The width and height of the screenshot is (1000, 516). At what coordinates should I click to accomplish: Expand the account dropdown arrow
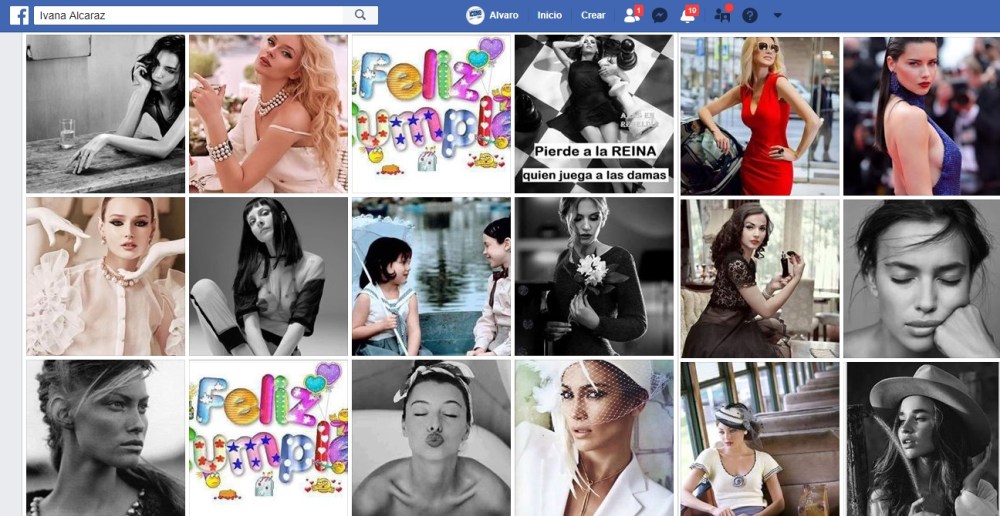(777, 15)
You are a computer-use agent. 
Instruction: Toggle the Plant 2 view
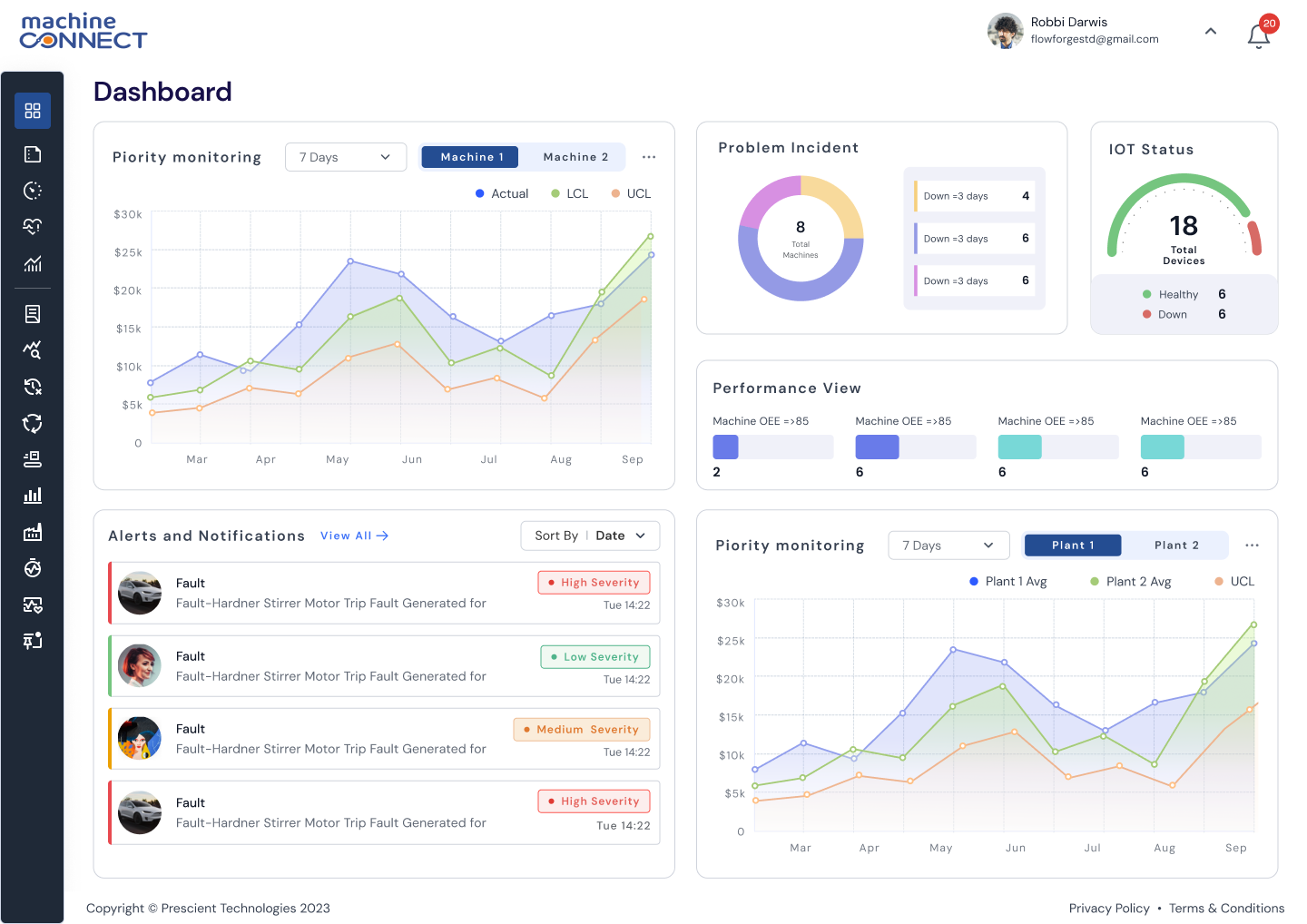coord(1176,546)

### Work required
All the records need to be printed again exactly as written, though without their pictures.

### Finished task
The width and height of the screenshot is (1000, 516). At what coordinates should I click to accomplish: Expand the account dropdown arrow
(777, 15)
You are a computer-use agent. 
Instruction: Toggle the Plant 2 view
coord(1176,546)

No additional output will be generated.